Cuando mi hija tenía ocho años, un día se me ocurrió decir que me iba a buscar otro esposo. Saltó como si la hubiera picado un bicho.
Eso nunca, me dijo. Y acto seguido, se enfrascó en un monólogo, a manera de reflexión, que aún hoy, nueve años después, me sorprendo al recordar sus sabias palabras a una edad tan temprana. Su hermano menor asentía en señal de apoyo.
Mamá -comenzó- una familia es una unidad, lo que significa que no se puede dividir. El papá, la mamá y los hijos son una sola cosa que Dios unió. Yo nunca voy a permitir que mi familia se divida, recalcó, mientras yo la miraba embobada, sin poder siquiera aclararle que yo no pensaba buscarme otro esposo. Ella siguió su perorata enfocándose en que juntos podíamos echar para adelante, separados, no.
Hoy, cuando la veo ya adolescente, a veces malcriada y otras, sumisa, recuerdo aquella "trapeada", especialmente cuando no quiere hacer un oficio de la casa.
Entonces yo aprovecho para recordarle que la familia es una unidad que tiene que caminar junta para alcanzar sus metas. Eso significa que cada miembro, por muy pequeño que sea, debe cumplir con su papel dentro de ella, y eso incluye dividirse las tareas para que no recaigan sólo en el padre y en la madre.
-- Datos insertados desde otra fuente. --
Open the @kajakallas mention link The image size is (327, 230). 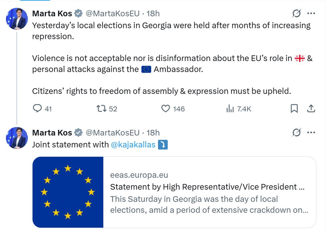[133, 145]
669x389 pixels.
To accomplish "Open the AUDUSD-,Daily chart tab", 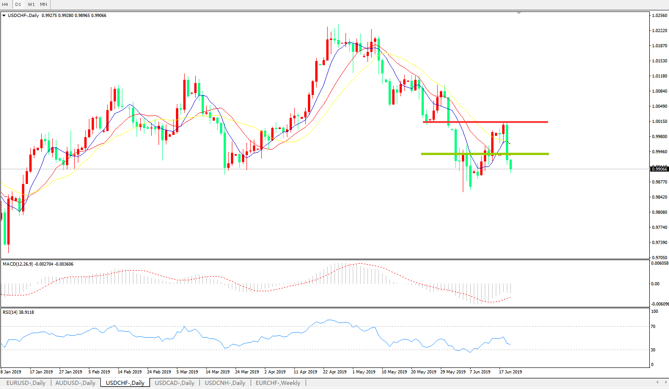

Cuando le toca cocinar y fregar, invariablemente pelea con los hermanos por aquello de "¿por qué yo y ellos no?". "¿Por qué a ellos les toca barrer o trapear, pero a mí me tocan dos oficios?".
Ahí entro yo para tocarle el hombro y decirle que todos tenemos que aportar a ese gran capital que gana intereses para el futuro y que es la familia, aquella que debe estar unida en el amor, pero también en las tareas diarias, porque allí en las pequeñas cosas del día a día, se manifiesta la unidad a la que ella se refiere.